921 どうするニッポン?! 平井修一

弱者の攻撃は「テロ」といわれる。強者の攻撃は「治安出動」「掃討作戦」といわれる。
テロは不道徳で、治安出動・掃討作戦は道徳などというのはウソで、いずれも己の利益のための暴力発動=攻撃=軍事力行使である。
イラク、アフガニスタンでの米軍主導の治安回復はほとんど進んでいない。昔なら原爆を落として住民を一掃してしまえばよかったが、今はそれはできない。
この二国は、米軍が撤退すれば内戦になり、殺し合うことに疲れるまで、あるいは殺しつくすまで戦争は続く。周辺国はそれぞれが応援する勢力に加担するから、中東全体が戦国時代になる。

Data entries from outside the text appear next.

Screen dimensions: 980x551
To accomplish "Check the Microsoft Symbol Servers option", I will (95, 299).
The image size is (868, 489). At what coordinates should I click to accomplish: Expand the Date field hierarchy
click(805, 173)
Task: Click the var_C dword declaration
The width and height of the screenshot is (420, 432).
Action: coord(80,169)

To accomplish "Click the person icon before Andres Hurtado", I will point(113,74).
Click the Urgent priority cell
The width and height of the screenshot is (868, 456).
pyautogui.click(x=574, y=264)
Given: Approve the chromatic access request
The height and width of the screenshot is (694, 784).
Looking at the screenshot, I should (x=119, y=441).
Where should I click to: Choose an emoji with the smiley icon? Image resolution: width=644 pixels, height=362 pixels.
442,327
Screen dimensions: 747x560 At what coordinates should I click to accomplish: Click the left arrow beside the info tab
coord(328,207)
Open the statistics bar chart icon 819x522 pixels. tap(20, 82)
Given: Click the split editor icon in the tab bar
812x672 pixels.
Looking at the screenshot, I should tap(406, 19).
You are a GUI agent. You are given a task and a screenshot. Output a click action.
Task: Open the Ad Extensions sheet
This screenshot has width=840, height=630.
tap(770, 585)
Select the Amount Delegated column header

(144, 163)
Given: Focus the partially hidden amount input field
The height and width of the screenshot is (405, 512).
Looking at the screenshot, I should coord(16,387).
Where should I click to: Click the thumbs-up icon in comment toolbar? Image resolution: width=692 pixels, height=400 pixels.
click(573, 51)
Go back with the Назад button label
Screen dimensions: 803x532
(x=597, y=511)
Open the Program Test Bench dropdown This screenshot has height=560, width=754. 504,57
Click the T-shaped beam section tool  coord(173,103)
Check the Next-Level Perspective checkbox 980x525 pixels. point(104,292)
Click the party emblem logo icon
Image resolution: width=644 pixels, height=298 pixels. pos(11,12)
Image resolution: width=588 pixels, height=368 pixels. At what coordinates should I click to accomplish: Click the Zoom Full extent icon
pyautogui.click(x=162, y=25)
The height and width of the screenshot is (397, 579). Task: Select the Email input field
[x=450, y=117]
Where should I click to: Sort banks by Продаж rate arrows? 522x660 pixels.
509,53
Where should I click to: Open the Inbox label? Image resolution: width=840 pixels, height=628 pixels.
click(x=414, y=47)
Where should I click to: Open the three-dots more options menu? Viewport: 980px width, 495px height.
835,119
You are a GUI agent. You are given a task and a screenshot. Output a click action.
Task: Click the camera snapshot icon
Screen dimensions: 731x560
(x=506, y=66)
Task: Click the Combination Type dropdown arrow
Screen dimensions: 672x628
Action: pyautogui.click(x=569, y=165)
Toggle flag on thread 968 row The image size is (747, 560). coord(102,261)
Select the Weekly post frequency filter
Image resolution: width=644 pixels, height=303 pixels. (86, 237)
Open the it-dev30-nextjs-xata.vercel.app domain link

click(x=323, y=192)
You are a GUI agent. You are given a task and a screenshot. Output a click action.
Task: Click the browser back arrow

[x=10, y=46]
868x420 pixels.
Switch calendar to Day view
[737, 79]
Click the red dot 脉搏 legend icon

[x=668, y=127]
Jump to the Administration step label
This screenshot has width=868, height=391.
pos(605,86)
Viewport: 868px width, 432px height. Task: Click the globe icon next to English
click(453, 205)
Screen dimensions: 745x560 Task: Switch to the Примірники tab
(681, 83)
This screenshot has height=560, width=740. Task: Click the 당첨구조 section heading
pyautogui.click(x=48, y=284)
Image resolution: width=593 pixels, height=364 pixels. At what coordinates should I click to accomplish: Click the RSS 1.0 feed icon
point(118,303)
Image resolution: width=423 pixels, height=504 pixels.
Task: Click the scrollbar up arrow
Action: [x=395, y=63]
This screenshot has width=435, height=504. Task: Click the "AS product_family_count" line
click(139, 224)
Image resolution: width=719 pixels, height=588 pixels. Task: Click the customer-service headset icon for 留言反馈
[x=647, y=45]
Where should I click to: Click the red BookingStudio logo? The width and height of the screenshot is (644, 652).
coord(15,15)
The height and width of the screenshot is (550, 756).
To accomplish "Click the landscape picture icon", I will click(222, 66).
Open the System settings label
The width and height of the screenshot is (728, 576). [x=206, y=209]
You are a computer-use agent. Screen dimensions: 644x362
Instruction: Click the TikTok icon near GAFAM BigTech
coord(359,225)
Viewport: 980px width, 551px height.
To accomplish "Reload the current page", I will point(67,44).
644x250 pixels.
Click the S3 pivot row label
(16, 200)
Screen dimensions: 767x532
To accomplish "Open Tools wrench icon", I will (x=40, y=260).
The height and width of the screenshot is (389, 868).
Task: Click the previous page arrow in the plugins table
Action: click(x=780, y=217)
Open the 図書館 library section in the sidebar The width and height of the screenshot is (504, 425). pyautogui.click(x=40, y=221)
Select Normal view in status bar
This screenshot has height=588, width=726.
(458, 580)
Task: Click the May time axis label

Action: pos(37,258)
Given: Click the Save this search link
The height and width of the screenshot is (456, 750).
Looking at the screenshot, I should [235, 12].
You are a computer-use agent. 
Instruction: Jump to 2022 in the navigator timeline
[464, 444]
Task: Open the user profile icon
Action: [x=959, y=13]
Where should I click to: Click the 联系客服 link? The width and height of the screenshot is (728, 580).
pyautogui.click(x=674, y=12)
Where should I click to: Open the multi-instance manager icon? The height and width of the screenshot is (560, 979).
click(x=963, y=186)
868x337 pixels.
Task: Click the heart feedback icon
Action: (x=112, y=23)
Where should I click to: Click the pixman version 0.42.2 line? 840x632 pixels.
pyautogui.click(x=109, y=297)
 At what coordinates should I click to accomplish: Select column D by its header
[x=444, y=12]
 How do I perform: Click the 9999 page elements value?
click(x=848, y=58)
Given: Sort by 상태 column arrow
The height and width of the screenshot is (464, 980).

エネルギー安保の観点から、先進国は中東戦国時代を望んではいないが、米国民は派遣米兵15万人のたった2%、3000人が戦死しただけで「撤収の道筋をつけろ」と声を張りあげている。
3000人が死んで、10兆円の軍事費を使ってなんの成果も上がっていないから米国民がウンザリする気持は分かる。しかし、現地政府は治安を維持する能力はゼロに近いから、ブッシュは退くに退けない。泥沼である。石油に目がくらんで罠に落ちた。
泥沼にはまって、米国は単独で世界の治安の面倒を見ることができなくなりつつある。強大な軍隊でもテロには有効な手を打てないから中東は以上のようになす術なし。余裕がないからアフリカと南米はまったく手が出せない。
欧州はNATOがあるからロシアへの牽制になっている。アジアは日本、豪州、インドで中国とロシアを牽制してくれという考えだろう。今夏の日米合同演習では日本軍に爆弾投下訓練までさせている。
日本のプレゼンスは今後高まらざるを得ない。軍事的にもそうだが、今後、日本のエコ技術、原子力発電技術は世界中から求められるだろう。
中国も日本の協力なくしては明日の環境・エネルギー設計は作れないだろう。日本が戦略的に動けば中国の暴発を抑え、アジアの安定を維持できるだろう。
「日本と覇権を争うよりは友好関係を維持したほうが国益につながるだろうな」と思わせるように導く外交が対中露には必要だろう。
テロを中露は「強権」で今のところ押さえ込んでいる。テロを上回る政権テロで国内の不満派を抑えている。「うるさい奴ら」は暗殺する、収監する。こんなことは長くは続くまい。
地球百年の計のもと、日本が中露、アジアに対して何ができるのかを政治家と官僚には考えてほしいものだ。